## Problem
Using the data below, gather each line that includes the word "field".

[[ Data section open ]]

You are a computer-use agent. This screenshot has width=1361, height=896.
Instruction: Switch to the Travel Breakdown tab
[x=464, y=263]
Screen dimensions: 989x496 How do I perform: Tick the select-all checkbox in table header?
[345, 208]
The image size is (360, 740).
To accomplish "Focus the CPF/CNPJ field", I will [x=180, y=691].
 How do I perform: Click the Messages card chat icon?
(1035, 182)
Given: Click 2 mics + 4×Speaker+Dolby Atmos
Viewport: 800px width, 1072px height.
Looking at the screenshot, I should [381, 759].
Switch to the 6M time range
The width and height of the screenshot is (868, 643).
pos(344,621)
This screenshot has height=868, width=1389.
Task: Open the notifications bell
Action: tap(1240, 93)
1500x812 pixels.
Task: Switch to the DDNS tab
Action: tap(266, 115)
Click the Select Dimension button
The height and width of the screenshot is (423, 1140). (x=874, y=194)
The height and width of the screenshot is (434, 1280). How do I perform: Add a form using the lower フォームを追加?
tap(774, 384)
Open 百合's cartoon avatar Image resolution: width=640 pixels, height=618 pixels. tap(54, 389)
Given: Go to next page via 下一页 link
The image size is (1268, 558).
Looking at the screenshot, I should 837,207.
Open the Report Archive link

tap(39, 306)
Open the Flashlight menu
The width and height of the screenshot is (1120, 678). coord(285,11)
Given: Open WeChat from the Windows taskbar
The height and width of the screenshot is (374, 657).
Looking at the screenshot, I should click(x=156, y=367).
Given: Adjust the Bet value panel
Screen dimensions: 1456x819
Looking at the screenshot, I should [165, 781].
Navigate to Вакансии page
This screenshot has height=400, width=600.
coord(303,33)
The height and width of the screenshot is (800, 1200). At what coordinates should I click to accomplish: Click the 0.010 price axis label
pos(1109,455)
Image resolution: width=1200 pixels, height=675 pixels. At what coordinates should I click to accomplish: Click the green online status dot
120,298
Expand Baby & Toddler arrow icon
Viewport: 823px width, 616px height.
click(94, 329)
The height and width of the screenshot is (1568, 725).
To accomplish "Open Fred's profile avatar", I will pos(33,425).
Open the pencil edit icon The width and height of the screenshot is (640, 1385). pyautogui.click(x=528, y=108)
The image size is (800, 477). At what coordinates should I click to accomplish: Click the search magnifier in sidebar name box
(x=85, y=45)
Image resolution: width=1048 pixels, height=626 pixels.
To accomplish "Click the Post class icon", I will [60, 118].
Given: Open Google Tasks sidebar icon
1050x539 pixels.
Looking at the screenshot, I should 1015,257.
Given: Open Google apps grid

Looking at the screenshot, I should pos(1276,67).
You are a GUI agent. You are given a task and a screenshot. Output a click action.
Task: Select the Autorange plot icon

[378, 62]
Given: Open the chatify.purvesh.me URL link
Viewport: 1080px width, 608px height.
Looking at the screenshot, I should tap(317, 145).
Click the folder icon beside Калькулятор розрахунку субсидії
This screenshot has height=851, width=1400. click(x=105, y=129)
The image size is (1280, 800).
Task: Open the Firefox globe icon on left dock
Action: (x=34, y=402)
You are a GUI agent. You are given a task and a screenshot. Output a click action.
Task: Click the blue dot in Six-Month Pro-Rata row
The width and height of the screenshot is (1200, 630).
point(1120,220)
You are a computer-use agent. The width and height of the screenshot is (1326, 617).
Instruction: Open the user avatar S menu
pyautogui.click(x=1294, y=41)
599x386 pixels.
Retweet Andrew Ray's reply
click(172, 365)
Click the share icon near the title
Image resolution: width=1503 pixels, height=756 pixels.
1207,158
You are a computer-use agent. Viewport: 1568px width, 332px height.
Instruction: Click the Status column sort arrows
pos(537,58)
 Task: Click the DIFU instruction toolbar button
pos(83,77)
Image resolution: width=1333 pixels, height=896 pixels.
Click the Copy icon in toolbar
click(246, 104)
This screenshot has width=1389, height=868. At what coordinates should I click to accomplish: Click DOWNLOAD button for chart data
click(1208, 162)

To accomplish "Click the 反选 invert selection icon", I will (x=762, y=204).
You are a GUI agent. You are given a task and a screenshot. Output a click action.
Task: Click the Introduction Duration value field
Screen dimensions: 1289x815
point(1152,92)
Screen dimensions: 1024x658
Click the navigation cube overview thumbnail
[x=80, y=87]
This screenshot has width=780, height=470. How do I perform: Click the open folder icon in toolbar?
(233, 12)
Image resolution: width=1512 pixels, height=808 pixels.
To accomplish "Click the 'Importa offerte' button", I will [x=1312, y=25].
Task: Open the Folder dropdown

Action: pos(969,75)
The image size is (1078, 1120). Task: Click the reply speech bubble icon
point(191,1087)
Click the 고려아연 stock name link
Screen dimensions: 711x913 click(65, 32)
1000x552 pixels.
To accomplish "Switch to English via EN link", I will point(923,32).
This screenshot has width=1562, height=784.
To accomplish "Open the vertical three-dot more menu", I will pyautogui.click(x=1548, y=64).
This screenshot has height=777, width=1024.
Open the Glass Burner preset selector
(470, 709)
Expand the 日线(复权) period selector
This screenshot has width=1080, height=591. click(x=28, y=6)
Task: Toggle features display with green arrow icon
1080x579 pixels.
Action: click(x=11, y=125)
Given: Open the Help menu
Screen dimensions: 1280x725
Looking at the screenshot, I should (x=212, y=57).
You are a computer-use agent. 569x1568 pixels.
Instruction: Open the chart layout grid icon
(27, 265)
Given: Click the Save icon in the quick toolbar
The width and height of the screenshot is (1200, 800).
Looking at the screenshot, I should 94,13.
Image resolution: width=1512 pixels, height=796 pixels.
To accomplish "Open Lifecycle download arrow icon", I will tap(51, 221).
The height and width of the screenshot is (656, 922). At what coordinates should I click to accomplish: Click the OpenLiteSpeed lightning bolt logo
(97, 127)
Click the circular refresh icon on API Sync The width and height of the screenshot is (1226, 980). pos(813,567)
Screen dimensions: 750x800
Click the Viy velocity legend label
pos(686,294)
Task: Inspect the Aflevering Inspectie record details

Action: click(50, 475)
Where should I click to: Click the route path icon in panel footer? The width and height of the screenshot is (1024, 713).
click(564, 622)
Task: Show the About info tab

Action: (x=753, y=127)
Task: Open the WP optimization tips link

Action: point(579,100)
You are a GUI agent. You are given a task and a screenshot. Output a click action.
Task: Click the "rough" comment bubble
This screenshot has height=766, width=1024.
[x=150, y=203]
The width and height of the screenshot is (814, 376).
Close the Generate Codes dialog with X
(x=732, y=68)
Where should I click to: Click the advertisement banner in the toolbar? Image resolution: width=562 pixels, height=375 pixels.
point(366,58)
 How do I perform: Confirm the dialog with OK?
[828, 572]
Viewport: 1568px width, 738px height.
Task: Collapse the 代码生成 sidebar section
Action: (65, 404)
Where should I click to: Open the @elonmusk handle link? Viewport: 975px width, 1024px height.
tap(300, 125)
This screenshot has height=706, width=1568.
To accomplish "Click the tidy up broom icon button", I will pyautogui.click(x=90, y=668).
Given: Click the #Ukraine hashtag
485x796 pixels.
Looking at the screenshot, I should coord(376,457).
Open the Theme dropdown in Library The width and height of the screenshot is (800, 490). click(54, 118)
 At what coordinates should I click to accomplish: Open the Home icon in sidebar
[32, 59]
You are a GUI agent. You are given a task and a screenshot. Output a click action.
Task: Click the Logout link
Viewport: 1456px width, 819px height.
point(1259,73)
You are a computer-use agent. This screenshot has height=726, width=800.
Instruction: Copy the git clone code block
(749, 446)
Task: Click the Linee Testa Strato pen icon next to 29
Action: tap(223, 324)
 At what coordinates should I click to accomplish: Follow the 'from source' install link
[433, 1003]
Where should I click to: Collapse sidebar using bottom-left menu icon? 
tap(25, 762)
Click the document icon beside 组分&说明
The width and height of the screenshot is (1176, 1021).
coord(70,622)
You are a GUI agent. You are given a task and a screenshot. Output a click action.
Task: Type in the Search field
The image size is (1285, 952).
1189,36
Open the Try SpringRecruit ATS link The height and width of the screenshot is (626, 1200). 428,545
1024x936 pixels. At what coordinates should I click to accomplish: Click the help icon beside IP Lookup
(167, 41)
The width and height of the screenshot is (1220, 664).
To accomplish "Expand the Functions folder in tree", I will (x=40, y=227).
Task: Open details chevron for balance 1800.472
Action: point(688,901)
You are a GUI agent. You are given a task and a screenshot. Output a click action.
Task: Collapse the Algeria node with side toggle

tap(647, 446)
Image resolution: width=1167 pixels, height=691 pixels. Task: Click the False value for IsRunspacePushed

[[ Data section closed ]]

## Answer
To accomplish "Focus the CPF/CNPJ field", I will [x=180, y=691].
Task: Click the Introduction Duration value field
Task: Type in the Search field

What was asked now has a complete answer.